Implementation process
Given a set of documents and a fixed topic number K, we want to use LDA to learn the topic representation of each document and the words associated to each topic.
- Initialize topic distribution as uniform. Randomly assign each word in documents to one of the K topics.
- Calculate global distributions for topic-term and doc-topic.
- Iterate until convergence
- For each document and each word
- Compute p(topic t | document d, word w) = C * p(topic t | document d) * p(word w | topic t) according to global distributions for each topic.
- Randomly assign one topic to current word according to above distribution.
- Update global distributions.
- For each document and each word
Challenge
The original algorithm is totally sequential. There are mainly three parts taking up the most computation time so they are what we need to parallelize.
- Gibbs sampling is by definition sequential. Every choice of topic depends on all the other topics. We need to modify the algorithm and try approximate distributed LDA.
- Multinomial topic distribution generation in each sampling involves many independent computation steps as well as probability normalization. We need to fully parallelize this part.
- Faster sampling is the operation of assigning each word a topic. This operation will be called in a very high frequency. Though this operation will not be parallelized, we still need to find faster implementation.
The basic idea is to split the gibbs sampling into different machines and each machine updates their generative distribution models locally. Each machine will treat their local distribution as global distribution, and communicate to exchange their updates for every one or several iterations. This method has these challenges:
- How to split the gibbs sampling.
- Choose which synchronization model.
- How to parallelize Multinomial topic distribution generation given big topic number K and large corpus by GPUs in single node.
- How to minimize the communication overheads between
- Different machines
- CPU and GPU
Resources
We plan to use latedays cluster for testing our system. The latedays cluster supports OpenMPI and CUDA which meets our requirements. The possible problem is that there maybe many other users using this cluster and have influence on our performance.
Goals and Delieverables
Plan to achieve:
- An OpenMPI and CUDA based, distributed and parallel LDA implementation.
- Implement banchmark based on Standford NLP toolkits.
- Conduct experiments on NYTimes dataset.
- Achieve high performance over banchmark results.
Hope to achieve:
- Compare our system with state-of-art parallel LDA systems like Yahoo LDA, lightlda, etc. and achieve similar results.
Platform choice
As mentioned before, we plan to use latedays clusters.
Schedule
Dates | Planned Goals |
---|---|
4/10-4/16 | Prepare dataset; Build banchmark system; Read related papers and make system design |
4/17-4/23 | Implement distrubted version; Prepare for checkpoint report |
4/24-4/30 | Implement parallelism on each machine; Implement faster sampling |
5/1-5/8 | Optimize the results and conduct experiments |
5/9-5/12 | Prepare for final report |
References
[1] Blei, David M., Andrew Y. Ng, and Michael I. Jordan. “Latent dirichlet allocation.” Journal of machine Learning research 3.Jan (2003): 993-1022.
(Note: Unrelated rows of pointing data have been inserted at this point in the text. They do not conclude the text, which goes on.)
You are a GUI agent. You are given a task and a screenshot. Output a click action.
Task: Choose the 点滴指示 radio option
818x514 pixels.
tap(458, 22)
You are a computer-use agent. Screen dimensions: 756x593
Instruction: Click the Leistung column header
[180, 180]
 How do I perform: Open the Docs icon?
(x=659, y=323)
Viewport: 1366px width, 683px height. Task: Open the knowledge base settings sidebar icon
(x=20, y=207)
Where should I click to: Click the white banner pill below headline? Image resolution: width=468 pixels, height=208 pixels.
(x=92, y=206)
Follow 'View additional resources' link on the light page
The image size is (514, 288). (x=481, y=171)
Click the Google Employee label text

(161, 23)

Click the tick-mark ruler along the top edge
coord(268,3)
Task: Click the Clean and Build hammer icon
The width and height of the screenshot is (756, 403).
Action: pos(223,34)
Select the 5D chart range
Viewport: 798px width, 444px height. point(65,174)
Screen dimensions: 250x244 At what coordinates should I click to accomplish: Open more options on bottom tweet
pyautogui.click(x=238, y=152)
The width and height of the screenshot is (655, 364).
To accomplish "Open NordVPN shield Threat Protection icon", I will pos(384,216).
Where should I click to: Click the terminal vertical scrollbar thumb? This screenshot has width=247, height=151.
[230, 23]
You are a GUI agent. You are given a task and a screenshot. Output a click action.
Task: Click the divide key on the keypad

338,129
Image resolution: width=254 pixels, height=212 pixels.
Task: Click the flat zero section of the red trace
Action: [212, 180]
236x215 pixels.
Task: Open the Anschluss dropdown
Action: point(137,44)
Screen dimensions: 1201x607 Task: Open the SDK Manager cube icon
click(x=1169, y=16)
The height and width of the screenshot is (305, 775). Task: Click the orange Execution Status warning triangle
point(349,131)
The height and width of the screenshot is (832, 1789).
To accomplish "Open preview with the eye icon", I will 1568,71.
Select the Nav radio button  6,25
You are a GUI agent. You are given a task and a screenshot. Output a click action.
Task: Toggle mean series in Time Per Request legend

[2] Newman, David, et al. “Distributed algorithms for topic models.” Journal of Machine Learning Research 10.Aug (2009): 1801-1828.
[3] Yao, Limin, David Mimno, and Andrew McCallum. “Efficient methods for topic model inference on streaming document collections.” Proceedings of the 15th ACM SIGKDD international conference on Knowledge discovery and data mining. ACM, 2009.
[4] Li, Aaron Q., et al. “Reducing the sampling complexity of topic models.” Proceedings of the 20th ACM SIGKDD international conference on Knowledge discovery and data mining. ACM, 2014.
[5] Yu, Hsiang-Fu, et al. “A scalable asynchronous distributed algorithm for topic modeling.” Proceedings of the 24th International Conference on World Wide Web. ACM, 2015.
[6] Yuan, Jinhui, et al. “Lightlda: Big topic models on modest computer clusters.” Proceedings of the 24th International Conference on World Wide Web. ACM, 2015.